Repubblica ha intervistato uno dei piloti di Formula 1 più bravi della sua generazione, Nico Rosberg, che guida per la squadra Mercedes e ha vinto il primo Gran Premio della stagione 2014, e che molti vedono – insieme al suo compagno di squadra Lewis Hamilton – come favorito per la vittoria del campionato. Tra le altre cose, Rosberg ha risposto a una domanda riguardo i malumori emersi dopo la prima gara della stagione sul suono dei motori delle macchine – che sono motori Turbo molto complessi, hanno tutto un altro funzionamento e suonano diversamente che negli ultimi anni.

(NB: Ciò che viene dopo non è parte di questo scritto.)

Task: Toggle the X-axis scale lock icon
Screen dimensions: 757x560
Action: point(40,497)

Vettel e Ecclestone si lamentano: il rumore della F1 non è più quello di una volta.

“Ah sì? Tutti attaccati al brum brum come i bambini. Ma dico: non lo capiscono che la Formula Uno deve essere contemporanea? Le nostre macchine devono servire a migliorare quelle che ogni giorno vanno sulla strada, non a fare strani prototipi per Marte. Tra l’altro corriamo in paesi emergenti ed è giusto sensibilizzare le nuove economie sul tema di un’energia pulita. Come piloti non diventiamo meno machi, solo più responsabili. Io ci tengo alla nostra leggenda, ad andare veloce, a superare, a vincere. Ma consumare meno non è una vergogna”.

Lei parla così e poi avrà un macchinone.

“Ma no. A Montecarlo ho appena comprato una macchina elettrica. Mi è convenuto, il principato mi ridà il 30% del prezzo, è una questione culturale, possiamo continuare a muoverci, e gli altri. Certo in Italia dove trovi le colonnine per ricaricare le auto? E poi il prezzo è ancora molto caro. Rumore cambiato in pista? Giusto il timbro. Non mi scombussola, preferisco sapere che una parte degli scarichi si tramuta in energia”.

Un pilota ecologista?

“Voglio essere spettacolare, ma tra l’essere dei privilegiati e il fregarsene del mondo c’è una bella differenza. Senna te le ricordi per come andava veloce, anch’io che all’epoca avevo nove anni, per il colore del casco, per quello che aveva nel cuore. C’era molto dentro e fuori. Non certo per il rumore della sua macchina, siamo seri”.